Chronique 1 : Genèse d’une mise en œuvre pédagogique

À l’origine...

Piloté par Annabelle Paillery (Professeure d’histoire et géographie, Direction du numérique pour l’éducation - Ministère de l’Éducation nationale) et Anne-Françoise Pasquier, IA-IPR HGéo, et regroupant des professeurs d’histoire-géographie et PLP lettres-histoire de quatre académies, le projet est né d’un questionnement sur l’enseignement de la Shoah et sur la façon dont les populations victimes du génocide perpétré par les Nazis sont le plus souvent désignées et définies à partir des sources produites par l’occupant nazi. Une telle approche véhicule l’idée que la personne désignée comme « Juif » est nécessairement une future condamnée. Ici, on veut modifier ce postulat et observer les personnes qualifiées de « juives » non plus comme telles, mais bien comme de simples citoyens, dans l’ordinaire de leur existence. On cherche donc à comprendre comment s’est construite cette discrimination.

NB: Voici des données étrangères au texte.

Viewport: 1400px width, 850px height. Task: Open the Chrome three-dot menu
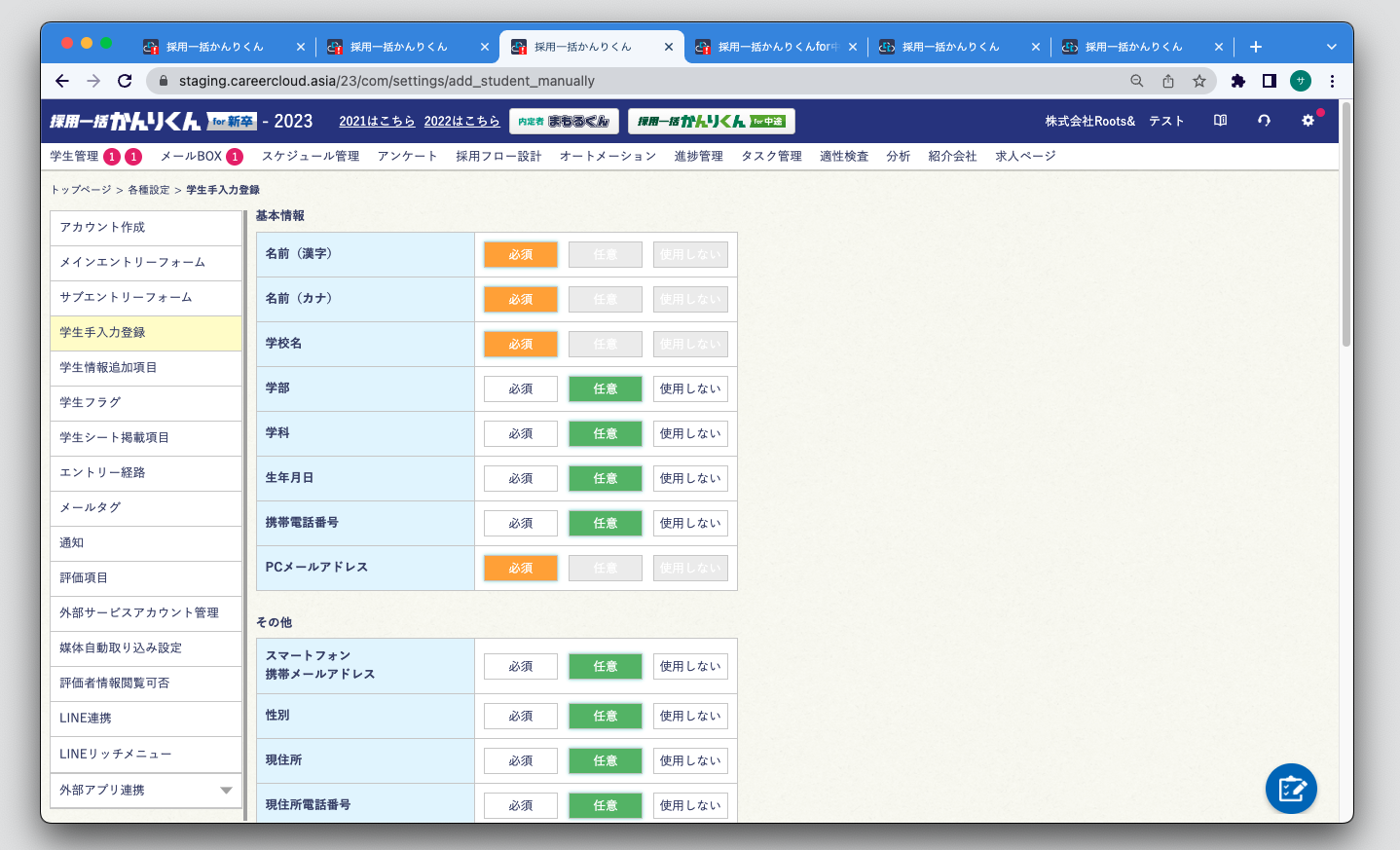[1332, 81]
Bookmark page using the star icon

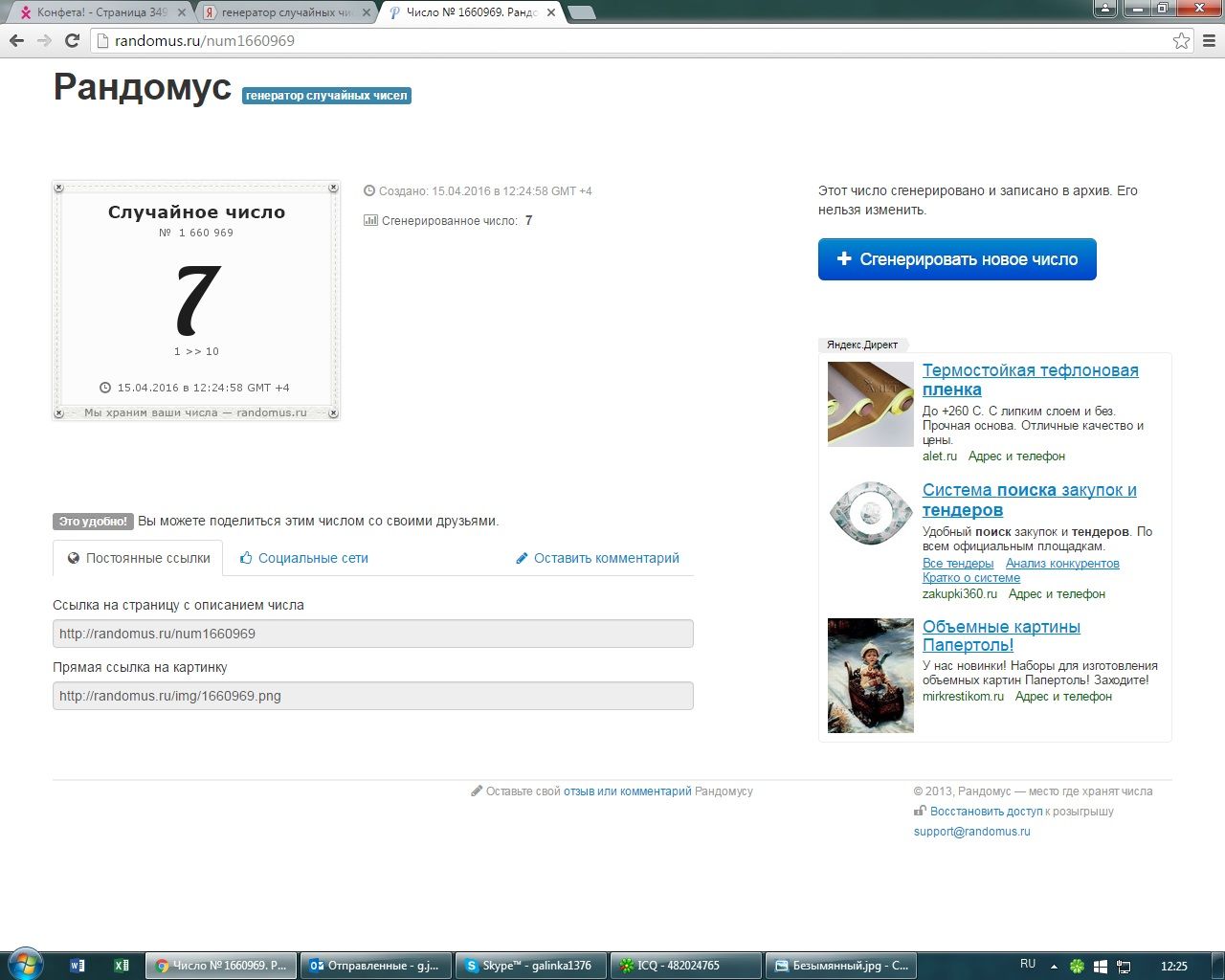tap(1181, 40)
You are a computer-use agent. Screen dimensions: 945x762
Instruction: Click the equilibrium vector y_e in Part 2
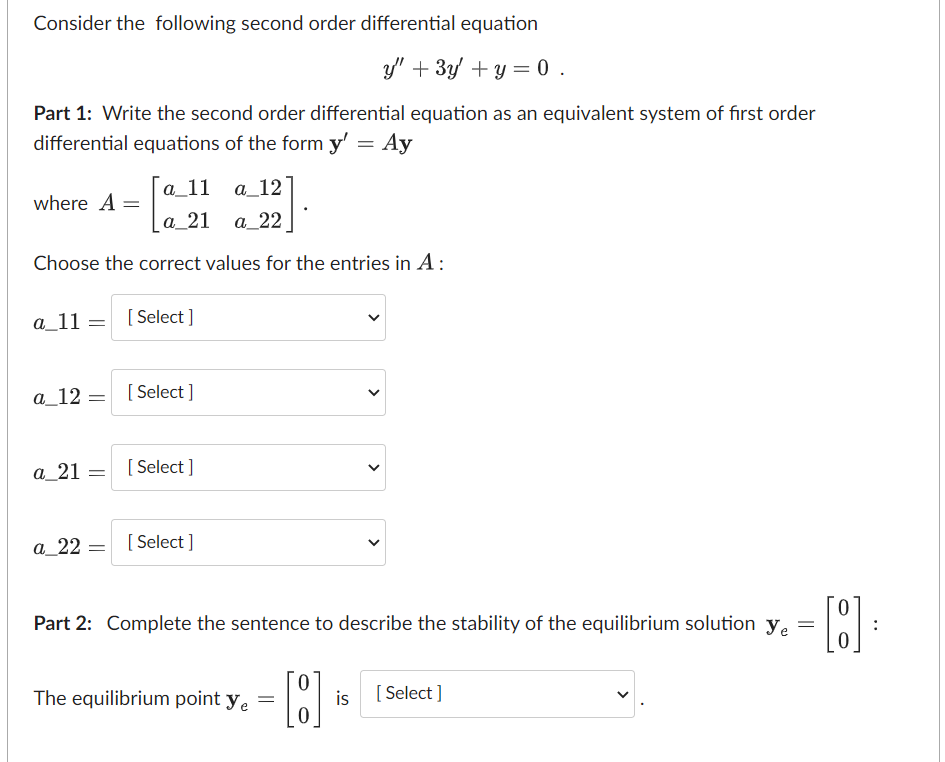tap(303, 692)
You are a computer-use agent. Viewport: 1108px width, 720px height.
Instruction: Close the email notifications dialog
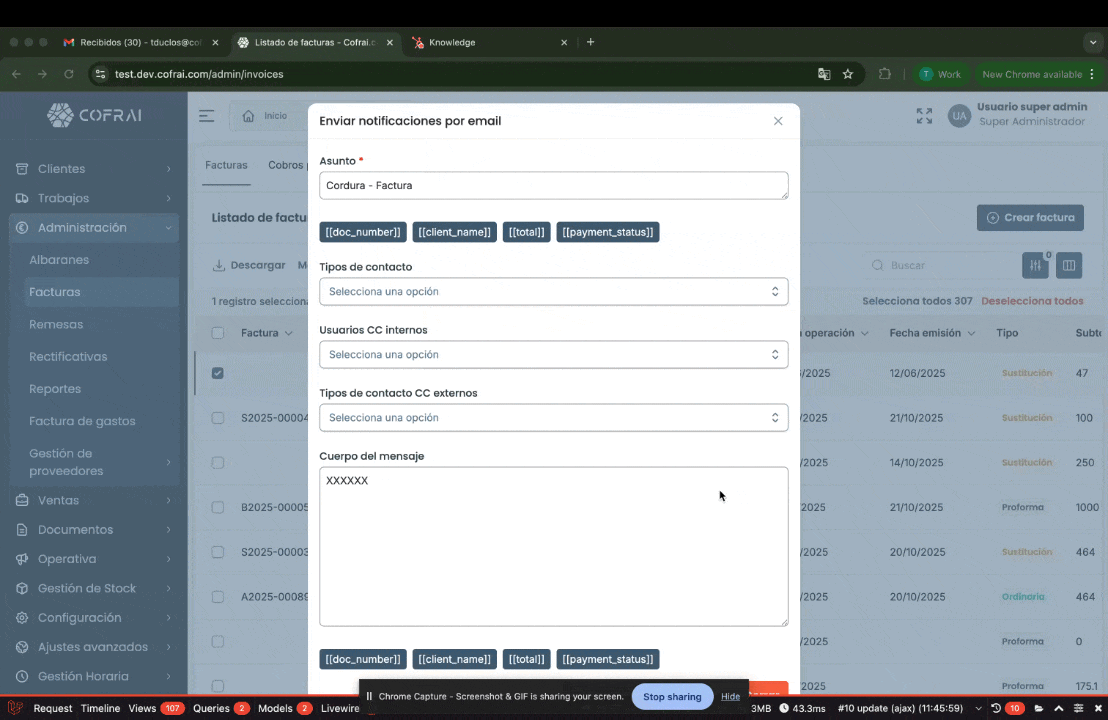[778, 121]
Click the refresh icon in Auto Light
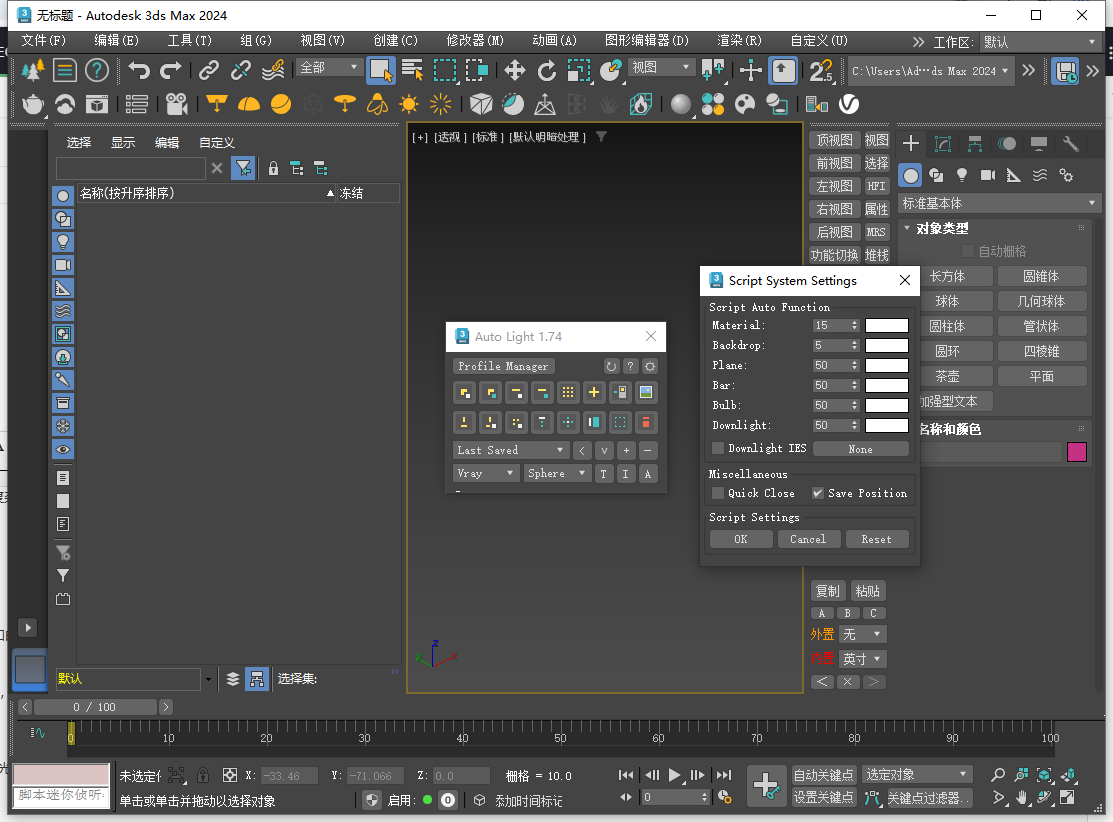This screenshot has height=822, width=1113. tap(611, 366)

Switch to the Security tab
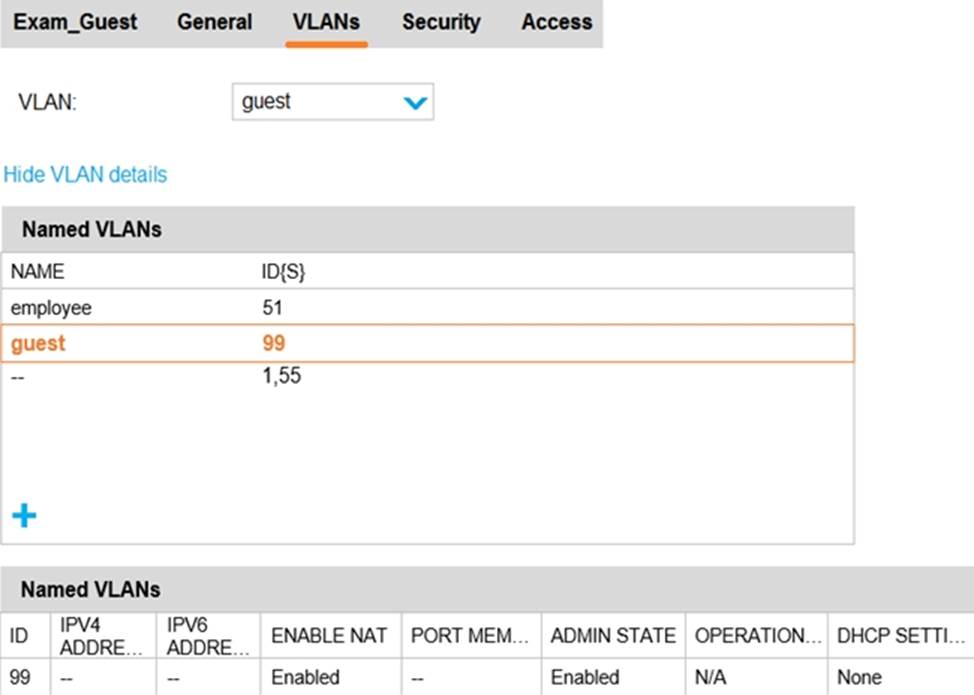pos(441,22)
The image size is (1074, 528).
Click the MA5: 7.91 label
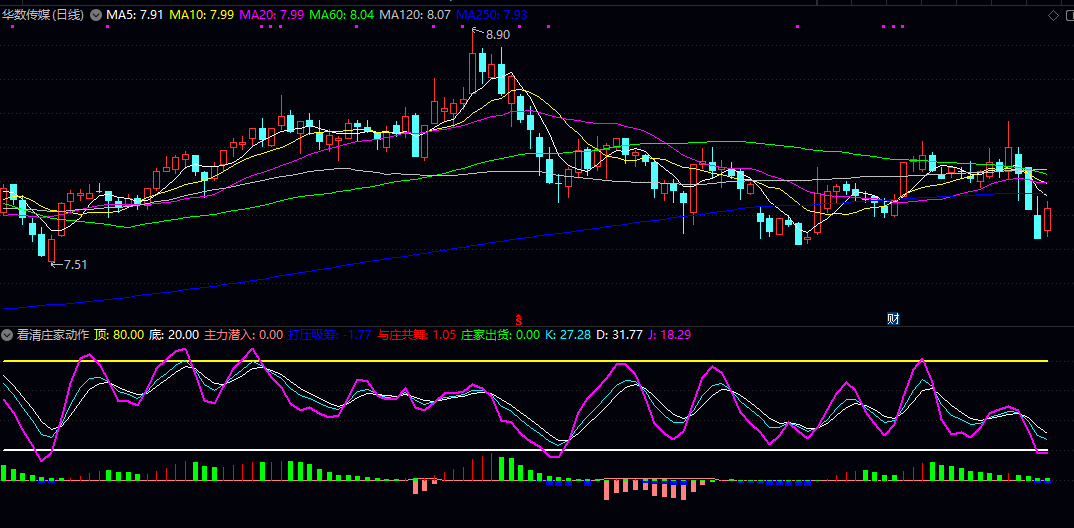134,16
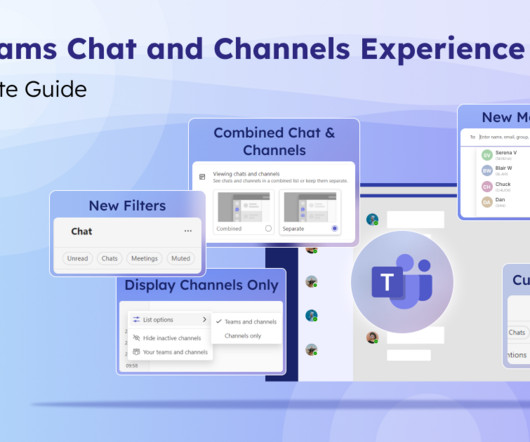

Si la grille de lecture classique conduit à insister, à juste titre, sur le génocide des populations juives par les nazis, le projet « Par les Vivants » prend cette démarche à rebours en proposant de partir du cadre de vie quotidien des populations, pour, in fine, faire appréhender par nos élèves l’entreprise de discrimination antisémite. S’inspirant du courant historiographique de la microhistoire mais aussi de l’analyse prosopographique, le projet invite à retracer les trajectoires individuelles de familles juives qui vivaient dans l’espace proche et vécu des élèves. L’utilisation de la prosopographie permet de constituer une base de données, construite sur un même modèle de fiche dont les critères seront définis par les élèves afin de recueillir les éléments pertinents à notre recherche et de faciliter l’exploitation des données via le recours à la comparaison des rubriques.

Il s’agit véritablement d’aller à la rencontre des vivants, en se rendant dans les lieux habités, fréquentés, transformés par ces familles et d’en montrer l’hétérogénéité, d’y retrouver le déroulé d’une vie dont le rythme fut brisé par l’occupation nazie et la politique de Vichy. Développant une approche s’apparentant à celle de la géographie sensible, il amène à exercer sa vigilance quant au risque d’un excès d’empathie ou de compassion pour son objet d’étude, voire une identification. Si les élèves sont invités à mener une histoire sur le terrain, sur un espace connu et éprouvé, dont ils ont une expérience et une image mentale personnelle, il importe aussi de leur faire adopter une démarche scientifique rigoureuse.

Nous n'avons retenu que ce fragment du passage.